*TEXTE DE LA PAGE*:

Malgré la taille réduite des exploitations, c’est l’activité unique ou principale de 90 % de ces agriculteurs car la mécanisation est quasi inexistante. 40 % d’entre eux emploient même des salariés à l’année et 50 % des saisonniers. Il faut dire que le Smic mauricien n’est que de 250 € par mois et pas forcément toujours respecté dans l’agriculture. Mais trouver du personnel est chaque année plus problématique. Les Mauriciens et particulièrement les jeunes sont de moins en moins attirés par le métier, y préférant des carrières dans le monde du tourisme ou des services. Manque de vocation qui est aussi une menace pour la pérennité des fermes car 60 % des exploitants ont plus de 50 ans.

La plupart n’ont pas suivi de formations spécifiques, tel François qui exerce ce métier depuis toujours. « J’ai tout appris avec mon père. Mais l’Etat nous propose de temps à autre de petites formations par l’intermédiaire du Farei* », précise-t-il. Depuis quelques années, elles portent fréquemment sur le bon usage des produits phytosanitaires car les agriculteurs ont été pointés du doigt pour en utiliser trop. De fait, des études réalisées en 2013/2014 ont montré qu’ils réalisaient de 11 à 53 traitements par an et que près de 60 insecticides et fongicides étaient couramment utilisés dans l’île, trop souvent à titre préventif. Par ailleurs, des résidus de phytos ont alors été trouvés dans 38 % des fruits et légumes avec des seuils légaux dépassés dans 7 % des cas. Face au tumulte, en 2015, le ministre de l’Agro-industrie et de la Sécurité alimentaire, Maheen Seeruttun, a donc souhaité qu’en 2020, 50 % des fruits et légumes produits sur l’île soient bio. Un vœu pieux car en 2017, l’Office mauricien des statistiques ne dénombrait que 20 ha de cultures bio et elles couvrent aujourd’hui moins de 40 ha. Quoi qu’il en soit, la progression est indéniable, tirée par la demande et l’association Vélo Verte qui distribue la production d’une douzaine d’exploitants bio via sa boutique et la livraison de paniers sur toute l’île.

La Smart Agriculture pour optimiser les résultats

« En raison du climat tropical, il est très difficile de faire du bio et l’avenir est plutôt l’agriculture raisonnée », assure Jacqueline Sauzier, la secrétaire générale de la Chambre d’agriculture qui, avec l’Agence française de développement et le Cirad, a lancé en 2016 le programme Smart Agriculture qui vise à optimiser les résultats économiques de 300 exploitants, tout en maîtrisant la qualité et la quantité des intrants utilisés. L’Etat accorde par ailleurs des subventions pour l’installation de systèmes d’irrigation par goutte-à-goutte. Par contre, sa volonté de développer la production sous serre a été un échec car trop coûteuse pour de petits agriculteurs. Les Autorités ont donc changé leur fusil d’épaule et proposent désormais des aides pour les mini-serres de 10 m2, l’agriculture verticale et le jardinage sur le toit à destination des familles qui souhaitent produire leurs propres légumes.

(Food and agricultural research and extension institute)

*CONSIGNES*:
**1)** Remplacez "Mauriciens" par "habitants de l'île" dans le passage du texte sur l'agriculture à Maurice qui commence par "Malgré la taille" et va jusqu'à "plus de 50 ans.", puis recopiez ce passage.
**2)** Écrivez la suite du texte sur l'agriculture à Maurice, à partir de sa dernière ligne.

*ENREGISTREMENTS*:
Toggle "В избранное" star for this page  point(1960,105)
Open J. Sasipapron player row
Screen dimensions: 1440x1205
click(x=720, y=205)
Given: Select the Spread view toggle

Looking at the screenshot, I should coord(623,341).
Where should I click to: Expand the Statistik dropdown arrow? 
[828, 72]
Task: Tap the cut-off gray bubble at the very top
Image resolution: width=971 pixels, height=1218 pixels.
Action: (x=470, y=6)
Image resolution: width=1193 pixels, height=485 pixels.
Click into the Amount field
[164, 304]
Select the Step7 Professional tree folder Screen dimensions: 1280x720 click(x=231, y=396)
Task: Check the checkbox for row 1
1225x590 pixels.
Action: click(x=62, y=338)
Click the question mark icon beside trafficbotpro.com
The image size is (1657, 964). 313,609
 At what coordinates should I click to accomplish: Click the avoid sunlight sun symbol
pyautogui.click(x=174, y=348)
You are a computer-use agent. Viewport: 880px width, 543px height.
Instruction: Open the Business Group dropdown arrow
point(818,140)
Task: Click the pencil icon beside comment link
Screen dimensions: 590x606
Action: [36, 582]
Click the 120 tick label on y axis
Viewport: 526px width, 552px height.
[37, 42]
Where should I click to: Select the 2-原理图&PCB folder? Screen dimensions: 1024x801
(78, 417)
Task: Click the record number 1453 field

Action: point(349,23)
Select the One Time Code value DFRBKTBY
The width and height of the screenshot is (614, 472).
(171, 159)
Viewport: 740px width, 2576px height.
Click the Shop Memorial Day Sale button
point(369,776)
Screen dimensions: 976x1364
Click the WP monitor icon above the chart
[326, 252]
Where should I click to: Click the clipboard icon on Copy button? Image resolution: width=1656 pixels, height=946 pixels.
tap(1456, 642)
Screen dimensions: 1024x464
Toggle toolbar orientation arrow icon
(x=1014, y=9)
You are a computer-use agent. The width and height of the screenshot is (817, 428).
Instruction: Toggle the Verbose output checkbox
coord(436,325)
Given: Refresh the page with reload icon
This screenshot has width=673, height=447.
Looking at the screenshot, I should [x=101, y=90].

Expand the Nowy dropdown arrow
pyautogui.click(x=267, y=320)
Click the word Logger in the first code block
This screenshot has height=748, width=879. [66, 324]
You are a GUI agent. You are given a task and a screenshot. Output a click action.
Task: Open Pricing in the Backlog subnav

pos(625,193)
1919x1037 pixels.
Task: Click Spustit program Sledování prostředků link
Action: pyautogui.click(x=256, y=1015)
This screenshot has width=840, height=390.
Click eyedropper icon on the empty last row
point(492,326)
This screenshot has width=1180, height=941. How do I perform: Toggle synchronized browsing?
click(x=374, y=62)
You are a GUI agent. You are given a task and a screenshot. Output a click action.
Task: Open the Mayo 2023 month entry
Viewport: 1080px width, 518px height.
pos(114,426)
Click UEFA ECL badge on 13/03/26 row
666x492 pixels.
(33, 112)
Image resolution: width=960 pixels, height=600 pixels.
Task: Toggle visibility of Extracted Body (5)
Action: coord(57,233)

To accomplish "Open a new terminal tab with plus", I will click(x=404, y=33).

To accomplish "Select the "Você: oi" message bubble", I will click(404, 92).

*RÉPONSES DONNÉES*:
**1)**
Malgré la taille réduite des exploitations, c’est l’activité unique ou principale de 90 % de ces agriculteurs car la mécanisation est quasi inexistante. 40 % d’entre eux emploient même des salariés à l’année et 50 % des saisonniers. Il faut dire que le Smic mauricien n’est que de 250 € par mois et pas forcément toujours respecté dans l’agriculture. Mais trouver du personnel est chaque année plus problématique. Les habitants de l'île et particulièrement les jeunes sont de moins en moins attirés par le métier, y préférant des carrières dans le monde du tourisme ou des services. Manque de vocation qui est aussi une menace pour la pérennité des fermes car 60 % des exploitants ont plus de 50 ans.

**2)**
Loueurs d’arbres fruitiers

 

 
© T. Joly
A l’Ile Maurice, il existe des arboriculteurs d’un genre particulier, en ce sens qu’ils louent à l’année tout ou partie d’un verger ou, souvent, un ou des arbres se trouvant dans le jardin ou l’arrière-cour d’une famille. Une pratique fréquente pour mandariniers, manguiers, jujubiers et surtout litchis. Ces arboriculteurs se chargent de la fertilisation et de la taille des arbres ainsi que de leur protection contre les nuisibles, par exemple en installant des filets contre les chauves-souris friandes de litchis. Bien entendu, ils s’occupent aussi de la récolte et tirent leur rémunération de la vente des fruits. Un métier en déclin car aléas climatiques plus fréquents et multiplication des vols nocturnes le rendent moins rémunérateur.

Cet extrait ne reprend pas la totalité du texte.